MATERIAL PROVIDED:

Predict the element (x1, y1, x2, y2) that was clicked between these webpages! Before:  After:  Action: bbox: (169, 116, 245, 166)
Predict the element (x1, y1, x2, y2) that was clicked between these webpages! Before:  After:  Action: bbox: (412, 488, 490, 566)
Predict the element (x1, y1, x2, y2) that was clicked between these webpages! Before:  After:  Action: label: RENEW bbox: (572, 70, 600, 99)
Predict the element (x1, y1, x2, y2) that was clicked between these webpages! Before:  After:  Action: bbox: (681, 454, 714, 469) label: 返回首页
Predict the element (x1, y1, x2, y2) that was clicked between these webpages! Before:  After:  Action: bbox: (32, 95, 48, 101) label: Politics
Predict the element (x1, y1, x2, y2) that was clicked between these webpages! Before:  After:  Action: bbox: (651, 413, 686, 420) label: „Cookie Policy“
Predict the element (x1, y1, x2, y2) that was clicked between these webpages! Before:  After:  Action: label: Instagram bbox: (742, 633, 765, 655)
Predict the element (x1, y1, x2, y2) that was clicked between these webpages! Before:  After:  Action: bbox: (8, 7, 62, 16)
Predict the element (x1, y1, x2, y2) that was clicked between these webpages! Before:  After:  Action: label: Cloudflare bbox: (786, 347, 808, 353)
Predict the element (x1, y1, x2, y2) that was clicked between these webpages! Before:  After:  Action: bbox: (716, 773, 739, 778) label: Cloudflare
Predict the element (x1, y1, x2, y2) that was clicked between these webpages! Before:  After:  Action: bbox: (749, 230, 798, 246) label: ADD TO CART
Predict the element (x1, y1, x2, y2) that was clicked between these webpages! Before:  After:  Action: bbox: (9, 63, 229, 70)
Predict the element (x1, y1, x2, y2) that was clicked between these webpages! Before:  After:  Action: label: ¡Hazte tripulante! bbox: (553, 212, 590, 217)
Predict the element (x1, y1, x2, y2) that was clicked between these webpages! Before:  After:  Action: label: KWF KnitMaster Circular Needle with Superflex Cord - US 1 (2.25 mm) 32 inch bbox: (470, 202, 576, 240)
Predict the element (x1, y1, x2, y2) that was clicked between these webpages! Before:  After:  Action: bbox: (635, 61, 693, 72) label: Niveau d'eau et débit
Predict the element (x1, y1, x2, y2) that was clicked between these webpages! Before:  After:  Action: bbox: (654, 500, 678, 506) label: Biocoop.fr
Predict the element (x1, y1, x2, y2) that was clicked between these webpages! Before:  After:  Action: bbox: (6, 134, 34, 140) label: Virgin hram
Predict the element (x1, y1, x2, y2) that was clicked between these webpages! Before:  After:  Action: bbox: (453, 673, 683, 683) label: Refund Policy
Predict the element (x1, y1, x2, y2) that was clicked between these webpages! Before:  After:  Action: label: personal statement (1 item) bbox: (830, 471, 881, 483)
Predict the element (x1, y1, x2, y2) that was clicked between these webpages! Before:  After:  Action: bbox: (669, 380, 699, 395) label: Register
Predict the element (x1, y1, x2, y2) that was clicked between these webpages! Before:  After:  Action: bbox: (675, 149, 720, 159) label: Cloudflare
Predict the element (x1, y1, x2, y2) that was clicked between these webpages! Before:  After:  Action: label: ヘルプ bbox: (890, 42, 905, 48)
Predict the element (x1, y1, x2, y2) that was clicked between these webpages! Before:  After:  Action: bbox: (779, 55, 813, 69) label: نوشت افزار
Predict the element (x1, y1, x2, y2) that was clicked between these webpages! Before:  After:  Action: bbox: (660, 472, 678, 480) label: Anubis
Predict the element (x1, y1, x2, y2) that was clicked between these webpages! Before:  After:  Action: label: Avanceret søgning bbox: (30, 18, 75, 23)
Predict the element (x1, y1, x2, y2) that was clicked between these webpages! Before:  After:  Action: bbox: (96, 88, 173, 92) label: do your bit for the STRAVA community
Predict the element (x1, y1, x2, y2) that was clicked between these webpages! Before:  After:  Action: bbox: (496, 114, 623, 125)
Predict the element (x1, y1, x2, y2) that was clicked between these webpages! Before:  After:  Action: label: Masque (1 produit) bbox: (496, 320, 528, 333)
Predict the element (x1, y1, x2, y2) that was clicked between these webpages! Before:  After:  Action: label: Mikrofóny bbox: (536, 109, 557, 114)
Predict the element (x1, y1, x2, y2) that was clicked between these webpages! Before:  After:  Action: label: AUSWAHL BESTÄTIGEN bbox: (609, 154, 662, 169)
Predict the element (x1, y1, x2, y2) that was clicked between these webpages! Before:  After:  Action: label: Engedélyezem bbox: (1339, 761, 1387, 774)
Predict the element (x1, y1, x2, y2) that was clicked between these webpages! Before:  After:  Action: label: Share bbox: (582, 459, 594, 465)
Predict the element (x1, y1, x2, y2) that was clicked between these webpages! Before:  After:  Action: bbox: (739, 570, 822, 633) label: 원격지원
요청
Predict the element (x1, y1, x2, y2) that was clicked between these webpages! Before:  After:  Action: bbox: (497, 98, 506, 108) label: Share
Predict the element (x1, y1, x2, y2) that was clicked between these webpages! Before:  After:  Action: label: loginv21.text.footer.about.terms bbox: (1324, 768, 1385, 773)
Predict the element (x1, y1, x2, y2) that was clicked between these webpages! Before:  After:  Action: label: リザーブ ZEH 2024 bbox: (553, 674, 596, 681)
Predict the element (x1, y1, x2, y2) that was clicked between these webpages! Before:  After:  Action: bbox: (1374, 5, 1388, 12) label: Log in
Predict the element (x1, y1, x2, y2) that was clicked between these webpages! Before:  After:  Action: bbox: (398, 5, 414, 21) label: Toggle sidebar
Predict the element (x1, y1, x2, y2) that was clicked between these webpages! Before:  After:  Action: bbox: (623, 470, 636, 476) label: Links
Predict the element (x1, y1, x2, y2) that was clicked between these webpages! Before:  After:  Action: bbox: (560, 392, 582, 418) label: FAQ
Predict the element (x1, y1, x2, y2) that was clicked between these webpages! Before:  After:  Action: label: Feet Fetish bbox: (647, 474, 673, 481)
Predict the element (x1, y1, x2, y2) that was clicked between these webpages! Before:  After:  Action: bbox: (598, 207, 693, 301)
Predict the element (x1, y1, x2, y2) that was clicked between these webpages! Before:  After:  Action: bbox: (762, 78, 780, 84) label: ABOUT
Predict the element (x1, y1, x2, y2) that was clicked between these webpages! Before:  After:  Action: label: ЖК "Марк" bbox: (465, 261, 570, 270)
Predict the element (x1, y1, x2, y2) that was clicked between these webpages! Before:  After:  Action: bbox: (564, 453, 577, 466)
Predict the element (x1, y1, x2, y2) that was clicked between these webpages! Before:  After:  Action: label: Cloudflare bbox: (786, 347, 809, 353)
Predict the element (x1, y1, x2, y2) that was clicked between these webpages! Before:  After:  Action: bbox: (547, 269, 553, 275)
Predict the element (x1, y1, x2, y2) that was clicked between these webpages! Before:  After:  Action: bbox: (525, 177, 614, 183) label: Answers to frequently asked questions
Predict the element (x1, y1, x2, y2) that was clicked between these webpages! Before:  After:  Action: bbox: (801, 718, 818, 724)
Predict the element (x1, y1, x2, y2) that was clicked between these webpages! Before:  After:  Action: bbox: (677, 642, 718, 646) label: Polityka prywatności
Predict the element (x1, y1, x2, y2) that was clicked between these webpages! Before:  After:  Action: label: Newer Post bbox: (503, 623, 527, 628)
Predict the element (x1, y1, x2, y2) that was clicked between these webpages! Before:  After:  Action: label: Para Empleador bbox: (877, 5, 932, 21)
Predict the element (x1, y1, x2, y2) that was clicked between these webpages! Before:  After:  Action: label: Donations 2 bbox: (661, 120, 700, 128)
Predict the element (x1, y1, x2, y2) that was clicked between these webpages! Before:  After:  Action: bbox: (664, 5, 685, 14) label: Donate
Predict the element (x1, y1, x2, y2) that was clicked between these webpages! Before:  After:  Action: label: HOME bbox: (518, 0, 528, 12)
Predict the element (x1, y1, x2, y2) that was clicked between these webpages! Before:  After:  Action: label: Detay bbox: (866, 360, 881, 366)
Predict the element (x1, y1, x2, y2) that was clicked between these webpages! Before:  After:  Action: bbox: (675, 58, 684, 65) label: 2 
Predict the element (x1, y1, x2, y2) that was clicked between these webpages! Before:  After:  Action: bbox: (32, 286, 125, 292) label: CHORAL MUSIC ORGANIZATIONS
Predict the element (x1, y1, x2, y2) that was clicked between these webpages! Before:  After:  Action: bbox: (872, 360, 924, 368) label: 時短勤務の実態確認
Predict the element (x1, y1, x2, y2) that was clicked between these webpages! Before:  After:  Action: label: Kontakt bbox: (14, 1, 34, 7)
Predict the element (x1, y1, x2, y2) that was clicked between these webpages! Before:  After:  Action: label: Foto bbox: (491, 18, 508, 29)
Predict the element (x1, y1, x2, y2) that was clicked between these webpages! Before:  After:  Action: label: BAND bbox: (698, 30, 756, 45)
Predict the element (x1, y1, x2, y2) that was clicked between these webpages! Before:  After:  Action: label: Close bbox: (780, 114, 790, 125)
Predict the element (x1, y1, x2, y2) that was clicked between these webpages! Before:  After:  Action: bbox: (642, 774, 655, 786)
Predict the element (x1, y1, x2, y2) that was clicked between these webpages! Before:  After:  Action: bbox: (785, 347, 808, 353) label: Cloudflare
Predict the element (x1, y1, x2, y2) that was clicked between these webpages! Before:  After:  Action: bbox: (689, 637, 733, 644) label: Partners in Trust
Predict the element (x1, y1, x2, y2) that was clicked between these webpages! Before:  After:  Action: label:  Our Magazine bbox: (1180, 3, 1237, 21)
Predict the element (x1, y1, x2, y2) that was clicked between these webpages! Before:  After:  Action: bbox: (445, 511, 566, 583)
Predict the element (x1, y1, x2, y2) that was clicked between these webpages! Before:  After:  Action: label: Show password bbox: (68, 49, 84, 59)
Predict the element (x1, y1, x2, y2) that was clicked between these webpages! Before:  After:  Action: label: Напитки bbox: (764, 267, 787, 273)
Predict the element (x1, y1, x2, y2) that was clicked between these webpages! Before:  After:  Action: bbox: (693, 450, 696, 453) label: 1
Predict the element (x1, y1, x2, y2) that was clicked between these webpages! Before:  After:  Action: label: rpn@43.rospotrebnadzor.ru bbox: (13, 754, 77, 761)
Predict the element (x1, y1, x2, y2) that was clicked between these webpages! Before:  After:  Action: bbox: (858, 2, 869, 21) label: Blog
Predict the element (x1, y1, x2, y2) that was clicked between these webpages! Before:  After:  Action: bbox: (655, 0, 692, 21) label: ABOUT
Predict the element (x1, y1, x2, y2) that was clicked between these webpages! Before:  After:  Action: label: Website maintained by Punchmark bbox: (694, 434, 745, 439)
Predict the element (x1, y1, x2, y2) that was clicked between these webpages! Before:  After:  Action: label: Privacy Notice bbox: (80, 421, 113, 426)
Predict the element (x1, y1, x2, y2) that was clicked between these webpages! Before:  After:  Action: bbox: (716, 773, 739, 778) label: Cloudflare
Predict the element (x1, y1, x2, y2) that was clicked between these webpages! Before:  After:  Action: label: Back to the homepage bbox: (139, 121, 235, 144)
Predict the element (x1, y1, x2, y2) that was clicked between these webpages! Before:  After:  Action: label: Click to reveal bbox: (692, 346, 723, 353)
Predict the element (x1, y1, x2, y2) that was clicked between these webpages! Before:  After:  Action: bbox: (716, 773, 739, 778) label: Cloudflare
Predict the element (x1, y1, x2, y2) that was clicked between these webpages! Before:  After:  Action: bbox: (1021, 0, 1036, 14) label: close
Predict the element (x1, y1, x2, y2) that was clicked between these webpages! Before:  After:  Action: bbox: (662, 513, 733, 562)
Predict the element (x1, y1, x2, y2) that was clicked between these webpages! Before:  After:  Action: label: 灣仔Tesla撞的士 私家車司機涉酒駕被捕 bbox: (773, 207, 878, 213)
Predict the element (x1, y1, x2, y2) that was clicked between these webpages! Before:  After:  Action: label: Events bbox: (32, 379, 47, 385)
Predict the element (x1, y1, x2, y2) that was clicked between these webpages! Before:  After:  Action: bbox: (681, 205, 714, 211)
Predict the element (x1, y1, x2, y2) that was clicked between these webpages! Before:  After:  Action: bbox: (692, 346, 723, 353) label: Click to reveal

EXERCISE: Edit the entries from the first one up to and including the line containing "70, 600, 99)" by replacing "clicked" with "selected", leaving everything else unchanged.

WRITTEN SOLUTION:
Predict the element (x1, y1, x2, y2) that was selected between these webpages! Before:  After:  Action: bbox: (169, 116, 245, 166)
Predict the element (x1, y1, x2, y2) that was selected between these webpages! Before:  After:  Action: bbox: (412, 488, 490, 566)
Predict the element (x1, y1, x2, y2) that was selected between these webpages! Before:  After:  Action: label: RENEW bbox: (572, 70, 600, 99)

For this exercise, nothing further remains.